The forecast is backed by anticipated Chinese economic stimulus measures, ongoing stock market reforms including enhancements to the listing regimes, transaction mechanisms and Connect programmes between the Chinese mainland and Hong Kong, a slowdown of A-share IPO activity, and anticipated US interest rate cuts.
The market highlights will include listings from prominent companies, de-SPAC transactions, international companies and Chinese companies that switch their listing plans from the A-share market to Hong Kong, and others.
Deloitte China further said that Hong Kong has continued to be hit by external uncertainties and weak sentiment, particularly around an end to the US interest rate hike cycle. Its IPO market had a slow start in Q1-2024, recording no mega or large listings in a low valuation environment.
According to Deloitte China, many potential issuers are awaiting a market valuation rebound, but some companies are committed to listing in Hong Kong despite the current environment, driven by pressing fundraising needs to support their business development.
“Hong Kong remains a top choice for listings due to its standing as an international financial centre, numerous unique strengths and fundamentals, and ongoing market reforms,” it said.

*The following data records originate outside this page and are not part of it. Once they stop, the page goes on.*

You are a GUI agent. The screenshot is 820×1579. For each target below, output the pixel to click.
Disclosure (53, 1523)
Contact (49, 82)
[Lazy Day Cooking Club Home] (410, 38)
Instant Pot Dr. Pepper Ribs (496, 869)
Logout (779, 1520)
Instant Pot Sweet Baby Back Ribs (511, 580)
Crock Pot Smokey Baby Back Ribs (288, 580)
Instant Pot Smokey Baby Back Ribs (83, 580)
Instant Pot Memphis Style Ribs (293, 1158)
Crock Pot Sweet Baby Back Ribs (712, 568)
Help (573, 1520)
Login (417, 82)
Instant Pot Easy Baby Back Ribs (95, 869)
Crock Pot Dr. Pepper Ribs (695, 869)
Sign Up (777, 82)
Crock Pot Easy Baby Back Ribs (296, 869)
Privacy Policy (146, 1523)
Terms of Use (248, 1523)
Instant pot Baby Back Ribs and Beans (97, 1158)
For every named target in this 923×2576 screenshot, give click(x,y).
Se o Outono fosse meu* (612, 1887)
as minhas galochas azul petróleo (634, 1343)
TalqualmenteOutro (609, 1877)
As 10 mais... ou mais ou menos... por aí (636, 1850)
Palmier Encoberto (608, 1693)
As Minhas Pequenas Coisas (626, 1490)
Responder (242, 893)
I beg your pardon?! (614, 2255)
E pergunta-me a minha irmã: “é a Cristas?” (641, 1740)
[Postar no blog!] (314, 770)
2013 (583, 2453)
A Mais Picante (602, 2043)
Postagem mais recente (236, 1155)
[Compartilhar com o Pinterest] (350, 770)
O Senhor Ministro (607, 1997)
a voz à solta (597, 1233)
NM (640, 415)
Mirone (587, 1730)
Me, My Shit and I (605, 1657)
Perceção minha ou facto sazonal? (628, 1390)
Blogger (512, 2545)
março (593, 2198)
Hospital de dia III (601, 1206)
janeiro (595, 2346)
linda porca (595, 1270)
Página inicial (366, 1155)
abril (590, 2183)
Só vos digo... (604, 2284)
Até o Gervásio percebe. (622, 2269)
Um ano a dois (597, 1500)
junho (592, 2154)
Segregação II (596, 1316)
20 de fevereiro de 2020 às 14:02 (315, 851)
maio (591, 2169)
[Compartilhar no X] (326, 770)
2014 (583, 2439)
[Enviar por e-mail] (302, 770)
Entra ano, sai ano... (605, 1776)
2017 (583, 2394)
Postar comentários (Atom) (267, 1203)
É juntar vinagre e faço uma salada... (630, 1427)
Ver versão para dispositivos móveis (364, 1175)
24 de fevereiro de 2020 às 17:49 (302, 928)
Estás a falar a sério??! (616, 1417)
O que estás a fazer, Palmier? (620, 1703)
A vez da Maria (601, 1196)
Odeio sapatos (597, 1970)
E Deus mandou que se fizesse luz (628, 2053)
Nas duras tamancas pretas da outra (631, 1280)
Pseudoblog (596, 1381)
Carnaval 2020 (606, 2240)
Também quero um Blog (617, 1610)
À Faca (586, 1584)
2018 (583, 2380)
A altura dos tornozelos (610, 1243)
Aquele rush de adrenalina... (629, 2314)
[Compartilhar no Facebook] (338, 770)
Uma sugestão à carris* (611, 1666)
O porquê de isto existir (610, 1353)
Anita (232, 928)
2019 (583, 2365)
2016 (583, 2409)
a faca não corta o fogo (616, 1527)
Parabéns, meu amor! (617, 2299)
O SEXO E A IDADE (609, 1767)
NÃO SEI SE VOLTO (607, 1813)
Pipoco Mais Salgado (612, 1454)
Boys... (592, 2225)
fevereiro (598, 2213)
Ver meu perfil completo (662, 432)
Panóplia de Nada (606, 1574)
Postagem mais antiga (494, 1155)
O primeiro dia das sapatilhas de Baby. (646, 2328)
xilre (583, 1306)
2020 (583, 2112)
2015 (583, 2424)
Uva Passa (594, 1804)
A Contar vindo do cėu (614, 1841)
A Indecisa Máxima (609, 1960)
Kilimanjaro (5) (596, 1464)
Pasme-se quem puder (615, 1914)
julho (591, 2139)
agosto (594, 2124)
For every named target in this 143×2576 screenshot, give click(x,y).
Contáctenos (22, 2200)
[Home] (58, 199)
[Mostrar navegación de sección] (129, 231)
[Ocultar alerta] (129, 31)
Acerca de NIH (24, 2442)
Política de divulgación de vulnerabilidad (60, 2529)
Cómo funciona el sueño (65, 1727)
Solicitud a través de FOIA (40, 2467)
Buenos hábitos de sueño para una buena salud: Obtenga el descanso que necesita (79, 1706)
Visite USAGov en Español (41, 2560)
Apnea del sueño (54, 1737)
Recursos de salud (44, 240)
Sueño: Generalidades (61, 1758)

Following the announcement of several regulatory measures that heightened scrutiny of A-share listings and issuer quality, taking market demand and supply into consideration and adopting an adjusted counter-cyclical approach, mainland IPO activity slowed further in Q1 2024. Compared to its performance over the last two years, overall A-share IPO market activity is forecast to slow considerably throughout 2024.
The CMSG forecast that the A-share IPO market will have around 115 to 155 new listings raising about $19.18 billion to $22.91 billion, lower than its previous expectation.
Elsewhere in China, the Beijing Stock Exchange could see 35–50 new issues, and the main boards in Shanghai and Shenzhen could see 25–35 between them. Companies such as audio app Ximalaya submitted a prospectus early this month and are on the comeback trail to market debuts. Ximalaya made an unsuccessful listing to raise $100 million on Hong Kong Exchange in 2022.
However, the listing Chabaidao, which has 8000 outlets across China, on Wednesday was something of a disappointment. The share price of its holding company, Sichuan Baicha Baidao, which aimed to raise $330 million from a public offer of 10% of shares, closed the day down 38% on the issue price.
All five markets in China will have fewer new listings this year.
The main boards in Shanghai and Shenzhen are expected to have 25-35 IPOs raising $10.21 billion to $11.59 billion. ChiNext, a NASDAQ-style subsidiary of the Shenzhen Stock Exchange, is forecast to have 35-45 new listings raising $4.14 billion to $5.11 billion.
The Shanghai Stock Exchange (SSE) STAR Market is anticipated to have 20-25 IPOs raising $3.86 billion to $4.83 billion. Beijing Stock Exchange is likely to have another 35-50 new listings raising $970 million to $1.38 billion, Deloitte China said.
Global IPO Market
As of 31 March 2024, in terms of the IPO funds raised, New York Stock Exchange led the global ranking after hosting four of the world’s top 10 IPOs, including the listing of Amer Sports, a Finnish multinational sporting equipment company, the world’s second largest new listing last quarter.
Nasdaq was ranked second after hosting three of smaller top 10 global IPOs, followed by Switzerland’s SIX Swiss Exchange in third place after the listing of Galderma, a skincare company that was the world’s largest IPO on 24 March 2024.
The National Stock Exchange of India took fourth position with a large volume of new listings. The new listings of a handful of large manufacturing and technology, media and telecommunications companies enabled Shanghai Stock Exchange to earn fifth place in the ranking.